The discrepancies between them are often vast. For April, the establishment survey produced the rosy headline numbers.

The household survey told a different story: number of people employed down – not up – by 73,000, and number of people who left the labor force up by 800,000.
In fact more people leave the labor force than find jobs every month.

Inflation Stats Are Worse

If your experience trying to get a job doesn’t match the official employment numbers, your experience with government inflation statistics will be Bizarro World.
The official rate of inflation – brought to you by the same optimists at the Bureau of Labor Statistics — is 1.5% for the 12-month period from March 2013 to March 2014, the lowest rate since 2011. (The current numbers will be released May 15).

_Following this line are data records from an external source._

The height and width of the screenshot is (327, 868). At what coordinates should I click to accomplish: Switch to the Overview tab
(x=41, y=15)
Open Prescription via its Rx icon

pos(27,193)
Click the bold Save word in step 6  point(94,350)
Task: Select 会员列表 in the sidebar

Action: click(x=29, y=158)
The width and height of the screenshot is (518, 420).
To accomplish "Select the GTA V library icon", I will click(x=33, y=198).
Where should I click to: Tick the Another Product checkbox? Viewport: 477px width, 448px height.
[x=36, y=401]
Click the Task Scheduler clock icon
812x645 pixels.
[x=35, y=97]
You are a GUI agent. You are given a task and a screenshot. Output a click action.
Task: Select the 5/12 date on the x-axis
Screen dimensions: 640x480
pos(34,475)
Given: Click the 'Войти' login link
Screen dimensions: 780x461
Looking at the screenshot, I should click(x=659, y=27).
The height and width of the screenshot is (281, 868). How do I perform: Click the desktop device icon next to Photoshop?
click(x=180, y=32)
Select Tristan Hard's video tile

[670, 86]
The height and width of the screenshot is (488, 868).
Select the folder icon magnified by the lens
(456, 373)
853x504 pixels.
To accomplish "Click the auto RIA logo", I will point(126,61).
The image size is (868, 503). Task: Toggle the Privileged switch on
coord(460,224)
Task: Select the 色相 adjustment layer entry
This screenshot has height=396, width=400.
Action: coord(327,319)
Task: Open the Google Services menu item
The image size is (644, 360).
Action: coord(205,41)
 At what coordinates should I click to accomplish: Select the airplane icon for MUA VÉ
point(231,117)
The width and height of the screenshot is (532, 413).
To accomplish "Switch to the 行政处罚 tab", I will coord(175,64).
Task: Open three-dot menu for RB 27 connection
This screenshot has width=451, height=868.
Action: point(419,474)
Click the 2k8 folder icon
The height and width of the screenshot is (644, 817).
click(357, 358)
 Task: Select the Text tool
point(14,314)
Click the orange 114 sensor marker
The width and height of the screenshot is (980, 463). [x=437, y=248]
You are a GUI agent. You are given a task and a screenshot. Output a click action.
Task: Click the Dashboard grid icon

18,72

You may have seen some tut-tutting in the financial press about the Fed worrying that inflation is too low (!) because the target rate should be 2% and when inflation is too low bad Things happen to the economy.

This is the stuff that makes the roses grow. The inflation rate, by any real-world yardstick, is not 1.5%. And deflation, or at least lower prices, may make Bad Things happen to some people, but not to ordinary citizens who actually have to buy stuff.

Crazy Calculus

Start with the way inflation is calculated. The prices of a number of goods and services are tracked over time, and changes in price are recorded. Then the changes are used to produce an overall inflation rate, the Consumer Price Index.

Sounds simple. It is simple. But inflation calculated that way would not produce the numbers governments like to see. So every Administration for two generations has introduced changes in the calculation, and all of the changes have moved in the same direction: to make ‘official’ inflation lower.

Shadowstats.com, a popular blog that tracks government economic reports, calculates that using the methodology employed in 1990, current inflation is about 5%. Using the 1980 methodology, the inflation rate is over 9%.

How The Numbers Are Rigged

Let me count the ways. The calculation considers ‘substitution effects.’ If beefsteak goes up in price, people are assumed to substitute hamburger. And as if by magic, the fact that beef has gone up in price means inflation has gone down.

There are ‘hedonic’ adjustments. Cars go up in price. But cars now have more bells and whistles. So even though the price is higher, the ‘value’ is increased. Voila! Inflation is down. (But if you buy a chocolate bar that has the same size package as last year but is 25% smaller, that is not deemed to be a price increase). There are adjustments in the goods and services being tracked: anything that goes up in price too quickly is said to ‘volatile’ and needs to be discounted. Food and gas are excluded from many of the calculations.

So when you exclude food, gas, anything that goes up in price too fast, anything that is more expensive but better in some way, and anything for which cheaper substitutes can found, inflation is too low and needs to be goosed a bit. Sure.

Who Benefits From This?

They do. You don’t. Lower prices make your life easier, make it easier to save for retirement, and make it easier to live on your pension when you do retire.
But a currency that is continuously losing value – down about 40% since 2000, using the rigged official numbers – is needed to pay off the staggering debt burden. 

And by a happy coincidence the institution rigging the numbers – the U.S. Government in all its many manifestations – is the biggest debtor the world has ever seen. Funny how that works out.